— begin Record list —

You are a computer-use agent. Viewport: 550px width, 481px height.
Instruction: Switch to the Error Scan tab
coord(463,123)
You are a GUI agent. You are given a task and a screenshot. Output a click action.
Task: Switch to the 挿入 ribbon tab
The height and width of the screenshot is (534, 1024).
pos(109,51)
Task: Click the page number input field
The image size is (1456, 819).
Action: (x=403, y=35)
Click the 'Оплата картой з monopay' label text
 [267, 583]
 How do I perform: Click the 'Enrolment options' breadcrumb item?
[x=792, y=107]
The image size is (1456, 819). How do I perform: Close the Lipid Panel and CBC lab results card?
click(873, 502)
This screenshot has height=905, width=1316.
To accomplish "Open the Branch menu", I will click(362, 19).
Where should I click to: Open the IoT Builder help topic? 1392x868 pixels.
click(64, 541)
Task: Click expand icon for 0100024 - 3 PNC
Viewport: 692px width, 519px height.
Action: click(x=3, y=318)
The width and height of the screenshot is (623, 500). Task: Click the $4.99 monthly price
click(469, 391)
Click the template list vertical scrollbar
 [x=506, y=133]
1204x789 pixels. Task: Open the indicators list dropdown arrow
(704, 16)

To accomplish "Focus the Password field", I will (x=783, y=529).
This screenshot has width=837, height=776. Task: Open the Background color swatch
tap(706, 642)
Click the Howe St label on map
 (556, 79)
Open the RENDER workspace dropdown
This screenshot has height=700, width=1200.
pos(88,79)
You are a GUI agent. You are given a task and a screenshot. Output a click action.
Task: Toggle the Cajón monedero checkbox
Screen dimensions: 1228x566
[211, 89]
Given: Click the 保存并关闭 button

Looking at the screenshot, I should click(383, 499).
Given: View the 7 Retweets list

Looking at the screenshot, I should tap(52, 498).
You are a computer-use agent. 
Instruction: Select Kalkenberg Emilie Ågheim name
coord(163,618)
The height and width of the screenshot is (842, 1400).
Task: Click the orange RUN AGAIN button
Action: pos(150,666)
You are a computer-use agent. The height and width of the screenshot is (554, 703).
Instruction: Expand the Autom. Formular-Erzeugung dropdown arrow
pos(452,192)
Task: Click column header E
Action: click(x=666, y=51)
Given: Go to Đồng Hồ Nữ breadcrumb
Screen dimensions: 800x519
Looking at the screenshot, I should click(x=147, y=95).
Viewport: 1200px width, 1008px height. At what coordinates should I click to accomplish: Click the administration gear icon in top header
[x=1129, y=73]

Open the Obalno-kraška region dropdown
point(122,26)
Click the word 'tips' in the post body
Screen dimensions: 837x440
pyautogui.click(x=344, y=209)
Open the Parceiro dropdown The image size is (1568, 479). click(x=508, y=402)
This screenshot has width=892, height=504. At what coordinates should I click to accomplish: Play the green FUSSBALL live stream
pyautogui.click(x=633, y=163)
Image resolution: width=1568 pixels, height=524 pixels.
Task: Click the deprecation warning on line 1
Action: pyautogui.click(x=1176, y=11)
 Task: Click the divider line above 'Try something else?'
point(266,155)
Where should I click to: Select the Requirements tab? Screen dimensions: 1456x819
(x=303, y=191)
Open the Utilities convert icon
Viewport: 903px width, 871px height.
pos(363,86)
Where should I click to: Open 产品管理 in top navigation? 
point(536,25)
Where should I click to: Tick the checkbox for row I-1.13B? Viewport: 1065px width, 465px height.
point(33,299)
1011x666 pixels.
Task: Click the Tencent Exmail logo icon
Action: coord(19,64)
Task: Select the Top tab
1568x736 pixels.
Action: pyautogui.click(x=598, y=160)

— end Record list —

Could you retype all of the material above, line for line, without changing a single character?

You are a computer-use agent. Viewport: 550px width, 481px height.
Instruction: Switch to the Error Scan tab
coord(463,123)
You are a GUI agent. You are given a task and a screenshot. Output a click action.
Task: Switch to the 挿入 ribbon tab
The height and width of the screenshot is (534, 1024).
pos(109,51)
Task: Click the page number input field
The image size is (1456, 819).
Action: (x=403, y=35)
Click the 'Оплата картой з monopay' label text
 [267, 583]
 How do I perform: Click the 'Enrolment options' breadcrumb item?
[x=792, y=107]
The image size is (1456, 819). How do I perform: Close the Lipid Panel and CBC lab results card?
click(873, 502)
This screenshot has height=905, width=1316.
To accomplish "Open the Branch menu", I will click(362, 19).
Where should I click to: Open the IoT Builder help topic? 1392x868 pixels.
click(64, 541)
Task: Click expand icon for 0100024 - 3 PNC
Viewport: 692px width, 519px height.
Action: click(x=3, y=318)
The width and height of the screenshot is (623, 500). Task: Click the $4.99 monthly price
click(469, 391)
Click the template list vertical scrollbar
 [x=506, y=133]
1204x789 pixels. Task: Open the indicators list dropdown arrow
(704, 16)

To accomplish "Focus the Password field", I will (x=783, y=529).
This screenshot has width=837, height=776. Task: Open the Background color swatch
tap(706, 642)
Click the Howe St label on map
 (556, 79)
Open the RENDER workspace dropdown
This screenshot has height=700, width=1200.
pos(88,79)
You are a GUI agent. You are given a task and a screenshot. Output a click action.
Task: Toggle the Cajón monedero checkbox
Screen dimensions: 1228x566
[211, 89]
Given: Click the 保存并关闭 button

Looking at the screenshot, I should click(383, 499).
Given: View the 7 Retweets list

Looking at the screenshot, I should tap(52, 498).
You are a computer-use agent. 
Instruction: Select Kalkenberg Emilie Ågheim name
coord(163,618)
The height and width of the screenshot is (842, 1400).
Task: Click the orange RUN AGAIN button
Action: pos(150,666)
You are a computer-use agent. The height and width of the screenshot is (554, 703).
Instruction: Expand the Autom. Formular-Erzeugung dropdown arrow
pos(452,192)
Task: Click column header E
Action: click(x=666, y=51)
Given: Go to Đồng Hồ Nữ breadcrumb
Screen dimensions: 800x519
Looking at the screenshot, I should click(x=147, y=95).
Viewport: 1200px width, 1008px height. At what coordinates should I click to accomplish: Click the administration gear icon in top header
[x=1129, y=73]

Open the Obalno-kraška region dropdown
point(122,26)
Click the word 'tips' in the post body
Screen dimensions: 837x440
pyautogui.click(x=344, y=209)
Open the Parceiro dropdown The image size is (1568, 479). click(x=508, y=402)
This screenshot has width=892, height=504. At what coordinates should I click to accomplish: Play the green FUSSBALL live stream
pyautogui.click(x=633, y=163)
Image resolution: width=1568 pixels, height=524 pixels.
Task: Click the deprecation warning on line 1
Action: pyautogui.click(x=1176, y=11)
 Task: Click the divider line above 'Try something else?'
point(266,155)
Where should I click to: Select the Requirements tab? Screen dimensions: 1456x819
(x=303, y=191)
Open the Utilities convert icon
Viewport: 903px width, 871px height.
pos(363,86)
Where should I click to: Open 产品管理 in top navigation? 
point(536,25)
Where should I click to: Tick the checkbox for row I-1.13B? Viewport: 1065px width, 465px height.
point(33,299)
1011x666 pixels.
Task: Click the Tencent Exmail logo icon
Action: coord(19,64)
Task: Select the Top tab
1568x736 pixels.
Action: pyautogui.click(x=598, y=160)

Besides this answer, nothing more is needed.